>>>
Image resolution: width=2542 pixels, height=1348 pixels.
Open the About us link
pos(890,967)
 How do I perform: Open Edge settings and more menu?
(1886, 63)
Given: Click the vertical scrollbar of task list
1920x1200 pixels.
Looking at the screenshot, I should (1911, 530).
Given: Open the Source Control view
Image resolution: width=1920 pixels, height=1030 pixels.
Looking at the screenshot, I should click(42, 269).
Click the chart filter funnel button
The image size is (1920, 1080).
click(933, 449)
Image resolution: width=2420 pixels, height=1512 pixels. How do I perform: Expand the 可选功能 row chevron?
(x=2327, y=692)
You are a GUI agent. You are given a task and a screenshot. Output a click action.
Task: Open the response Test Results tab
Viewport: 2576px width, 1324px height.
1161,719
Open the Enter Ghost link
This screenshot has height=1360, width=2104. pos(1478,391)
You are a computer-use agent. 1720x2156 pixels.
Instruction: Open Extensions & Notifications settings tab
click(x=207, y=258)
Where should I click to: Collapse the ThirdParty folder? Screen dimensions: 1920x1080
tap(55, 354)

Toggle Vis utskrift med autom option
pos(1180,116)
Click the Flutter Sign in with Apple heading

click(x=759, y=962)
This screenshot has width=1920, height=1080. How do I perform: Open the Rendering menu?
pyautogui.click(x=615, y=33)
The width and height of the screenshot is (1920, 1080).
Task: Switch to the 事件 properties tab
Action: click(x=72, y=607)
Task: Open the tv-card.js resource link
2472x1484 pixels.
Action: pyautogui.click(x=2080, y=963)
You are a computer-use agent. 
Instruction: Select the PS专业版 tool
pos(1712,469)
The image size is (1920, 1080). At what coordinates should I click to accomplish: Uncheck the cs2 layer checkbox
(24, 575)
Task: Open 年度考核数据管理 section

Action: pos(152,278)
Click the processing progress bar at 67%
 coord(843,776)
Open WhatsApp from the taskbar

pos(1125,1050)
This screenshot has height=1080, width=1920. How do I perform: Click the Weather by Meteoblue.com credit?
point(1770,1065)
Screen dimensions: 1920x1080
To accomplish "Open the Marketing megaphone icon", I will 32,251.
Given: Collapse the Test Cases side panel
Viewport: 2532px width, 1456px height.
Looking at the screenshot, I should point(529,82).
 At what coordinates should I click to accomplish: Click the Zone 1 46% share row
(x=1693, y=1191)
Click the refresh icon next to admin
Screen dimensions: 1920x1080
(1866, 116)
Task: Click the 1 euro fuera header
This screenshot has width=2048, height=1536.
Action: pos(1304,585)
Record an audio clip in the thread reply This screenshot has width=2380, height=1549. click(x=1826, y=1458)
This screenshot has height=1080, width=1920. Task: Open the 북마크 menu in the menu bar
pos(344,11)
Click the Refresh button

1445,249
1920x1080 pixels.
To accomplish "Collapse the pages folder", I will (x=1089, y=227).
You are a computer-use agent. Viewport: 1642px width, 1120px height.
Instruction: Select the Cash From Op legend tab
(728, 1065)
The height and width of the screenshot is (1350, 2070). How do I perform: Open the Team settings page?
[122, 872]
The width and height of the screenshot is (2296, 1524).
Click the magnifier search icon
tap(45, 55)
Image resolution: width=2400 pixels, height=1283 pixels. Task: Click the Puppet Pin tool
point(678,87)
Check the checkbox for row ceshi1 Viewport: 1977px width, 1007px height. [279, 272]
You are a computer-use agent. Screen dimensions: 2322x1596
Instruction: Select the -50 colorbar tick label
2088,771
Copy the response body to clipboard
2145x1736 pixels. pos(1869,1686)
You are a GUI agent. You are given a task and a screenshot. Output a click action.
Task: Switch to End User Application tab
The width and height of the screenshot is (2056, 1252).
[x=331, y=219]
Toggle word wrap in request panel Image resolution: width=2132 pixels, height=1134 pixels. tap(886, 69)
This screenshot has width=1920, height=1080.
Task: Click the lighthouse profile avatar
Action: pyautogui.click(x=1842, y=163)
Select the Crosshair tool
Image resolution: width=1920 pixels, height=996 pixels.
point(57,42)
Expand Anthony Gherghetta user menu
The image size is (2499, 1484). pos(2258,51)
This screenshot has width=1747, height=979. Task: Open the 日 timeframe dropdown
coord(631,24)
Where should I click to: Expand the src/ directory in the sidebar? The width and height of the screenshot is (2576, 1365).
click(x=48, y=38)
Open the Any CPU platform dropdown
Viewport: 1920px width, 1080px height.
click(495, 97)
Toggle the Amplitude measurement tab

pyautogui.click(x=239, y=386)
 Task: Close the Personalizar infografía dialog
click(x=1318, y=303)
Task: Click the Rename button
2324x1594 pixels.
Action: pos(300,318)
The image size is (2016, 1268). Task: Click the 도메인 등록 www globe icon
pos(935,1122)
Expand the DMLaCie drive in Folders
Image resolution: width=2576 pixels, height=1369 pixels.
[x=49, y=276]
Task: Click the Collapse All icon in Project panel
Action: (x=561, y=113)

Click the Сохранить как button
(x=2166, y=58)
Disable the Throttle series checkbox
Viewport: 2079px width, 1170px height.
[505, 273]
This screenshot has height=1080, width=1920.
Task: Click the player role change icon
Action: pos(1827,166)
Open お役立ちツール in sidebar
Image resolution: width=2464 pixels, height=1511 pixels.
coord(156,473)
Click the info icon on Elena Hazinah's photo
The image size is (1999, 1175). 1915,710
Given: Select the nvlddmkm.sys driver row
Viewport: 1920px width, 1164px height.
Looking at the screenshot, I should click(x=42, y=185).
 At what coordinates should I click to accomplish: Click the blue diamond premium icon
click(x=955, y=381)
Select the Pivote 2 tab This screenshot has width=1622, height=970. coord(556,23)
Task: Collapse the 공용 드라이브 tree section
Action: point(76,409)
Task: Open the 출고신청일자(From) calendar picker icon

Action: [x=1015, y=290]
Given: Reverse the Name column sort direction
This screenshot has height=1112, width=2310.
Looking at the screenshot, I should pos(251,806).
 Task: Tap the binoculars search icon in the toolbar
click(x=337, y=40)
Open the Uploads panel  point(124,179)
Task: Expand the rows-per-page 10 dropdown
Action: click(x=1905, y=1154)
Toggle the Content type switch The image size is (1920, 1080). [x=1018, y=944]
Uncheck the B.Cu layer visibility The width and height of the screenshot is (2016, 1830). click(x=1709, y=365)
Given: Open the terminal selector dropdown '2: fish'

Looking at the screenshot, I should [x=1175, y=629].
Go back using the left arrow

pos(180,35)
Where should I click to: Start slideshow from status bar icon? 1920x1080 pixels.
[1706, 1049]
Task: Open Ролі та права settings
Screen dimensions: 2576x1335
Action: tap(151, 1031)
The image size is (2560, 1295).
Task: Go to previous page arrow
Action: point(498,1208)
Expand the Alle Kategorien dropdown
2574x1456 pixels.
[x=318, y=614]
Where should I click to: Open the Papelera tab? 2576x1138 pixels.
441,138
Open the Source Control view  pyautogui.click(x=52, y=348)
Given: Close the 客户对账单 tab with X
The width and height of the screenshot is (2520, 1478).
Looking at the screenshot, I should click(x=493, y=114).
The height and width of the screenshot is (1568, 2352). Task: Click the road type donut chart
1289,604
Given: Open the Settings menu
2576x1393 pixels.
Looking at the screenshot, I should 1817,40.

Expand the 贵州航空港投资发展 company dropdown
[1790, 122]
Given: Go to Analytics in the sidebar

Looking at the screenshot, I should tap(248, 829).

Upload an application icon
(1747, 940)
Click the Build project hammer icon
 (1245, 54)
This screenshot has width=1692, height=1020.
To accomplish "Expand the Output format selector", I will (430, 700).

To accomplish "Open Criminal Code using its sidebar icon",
<<<
TRY IT: Look above for the line with "Open the Uploads" and the line with "Toggle the Content". Retype those two lines and every line between them exactly, adding nothing.

TASK ANSWER:
Open the Uploads panel  point(124,179)
Task: Expand the rows-per-page 10 dropdown
Action: click(x=1905, y=1154)
Toggle the Content type switch The image size is (1920, 1080). [x=1018, y=944]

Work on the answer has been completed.